Successful change and leadership

It is common that at this time of year leaders come back from a break looking to start the New Year making changes, such as modifying a process or system or changing the organisation structure. While there will be business and economic drivers for making these changes, the challenge is always how to implement the change as effectively as possible.

Employees are key to the successful implementation of a change programme and having a communication plan that ensures open, honest, timely and relevant communication is essential. Ensuring employees understand what the drivers are for the changes, what is changing and what is not and indicative timelines is a must.

As part of the communications plan it is important to carefully consider the various target audiences for change communications, ensuring that both formal and change influencers in the organisation are identified and engaged early.

Formal influencers are people in the organisation that have the formal/structural authority to lead the changes such as the CEO, general managers and team leaders.

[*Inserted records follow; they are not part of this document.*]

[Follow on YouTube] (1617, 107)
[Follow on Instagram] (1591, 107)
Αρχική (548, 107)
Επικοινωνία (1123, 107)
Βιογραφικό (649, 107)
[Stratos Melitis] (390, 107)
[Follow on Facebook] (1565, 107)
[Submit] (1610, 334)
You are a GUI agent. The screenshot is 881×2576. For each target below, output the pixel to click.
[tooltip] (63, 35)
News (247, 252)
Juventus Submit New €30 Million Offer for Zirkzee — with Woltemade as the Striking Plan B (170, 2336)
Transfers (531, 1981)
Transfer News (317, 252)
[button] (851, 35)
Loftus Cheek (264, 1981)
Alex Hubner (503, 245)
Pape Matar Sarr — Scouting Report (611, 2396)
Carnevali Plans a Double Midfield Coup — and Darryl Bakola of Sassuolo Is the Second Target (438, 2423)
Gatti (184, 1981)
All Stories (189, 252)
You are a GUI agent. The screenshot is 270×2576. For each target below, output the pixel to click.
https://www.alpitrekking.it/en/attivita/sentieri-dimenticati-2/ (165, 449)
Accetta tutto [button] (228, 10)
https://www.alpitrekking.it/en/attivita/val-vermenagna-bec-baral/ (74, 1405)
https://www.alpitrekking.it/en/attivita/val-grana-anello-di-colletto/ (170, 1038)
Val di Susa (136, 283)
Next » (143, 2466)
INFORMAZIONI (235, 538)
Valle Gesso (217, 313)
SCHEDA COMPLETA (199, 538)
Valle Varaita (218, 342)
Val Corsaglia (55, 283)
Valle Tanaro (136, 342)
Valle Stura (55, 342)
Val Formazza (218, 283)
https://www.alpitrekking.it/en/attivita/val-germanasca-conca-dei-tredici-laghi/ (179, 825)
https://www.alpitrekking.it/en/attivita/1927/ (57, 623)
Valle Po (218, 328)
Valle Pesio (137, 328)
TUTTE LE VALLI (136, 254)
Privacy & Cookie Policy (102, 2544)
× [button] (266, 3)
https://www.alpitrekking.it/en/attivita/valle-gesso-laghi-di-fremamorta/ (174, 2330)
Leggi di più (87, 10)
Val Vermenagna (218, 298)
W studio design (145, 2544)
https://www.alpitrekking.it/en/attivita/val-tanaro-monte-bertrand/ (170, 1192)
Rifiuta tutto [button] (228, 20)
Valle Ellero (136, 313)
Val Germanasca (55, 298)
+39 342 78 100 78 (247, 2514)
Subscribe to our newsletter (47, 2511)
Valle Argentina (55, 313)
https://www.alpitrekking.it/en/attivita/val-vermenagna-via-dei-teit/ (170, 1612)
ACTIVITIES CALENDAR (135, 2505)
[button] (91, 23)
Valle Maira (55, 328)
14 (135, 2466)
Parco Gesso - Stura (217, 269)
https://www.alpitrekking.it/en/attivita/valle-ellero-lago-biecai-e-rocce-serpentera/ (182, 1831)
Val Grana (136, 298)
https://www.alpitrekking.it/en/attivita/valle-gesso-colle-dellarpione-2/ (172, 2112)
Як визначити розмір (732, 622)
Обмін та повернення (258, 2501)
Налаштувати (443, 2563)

It is vital that formal influencers are committed to the changes, are clear about the vision for the change and can articulate this vision naturally, in their own words. The more clearly a Formal Influencer can articulate the vision and what it will be like for everyone to be involved in the new ways of working, the faster their direct reports will adopt the changes being made.

Change influencers are those people who influence others in the organisation regardless of their title or role. A change influencer may initially have a dissenting or opposing view to the changes. Speaking with a change influencer early in the change process can provide the opportunity for the person to challenge the rationale for change directly with a leader which will help that person understand why the changes are necessary. Through this discussion ideally differences of opinion and misunderstandings will be resolved early in the change process. Once a shared understanding about the changes has been reached, change influencers can become strong advocates for change and help share the rationale and benefits of the change throughout the organisation. Change influencers play a key role in the successful implementation of change.

All too often, the opportunity to work with change influencers is lost or over looked. During the change process sometimes these individuals are invited to “get off the bus” before any effort is made to harness the potential value they can add. Rather than asking them to “get off the bus” we suggest identifying them early, having a conversation with them first and seeing where it goes.

Using formal and change influencers to deliver and articulate key messages about changes within an organisation is critical. Without them you cannot successfully lead or implement change.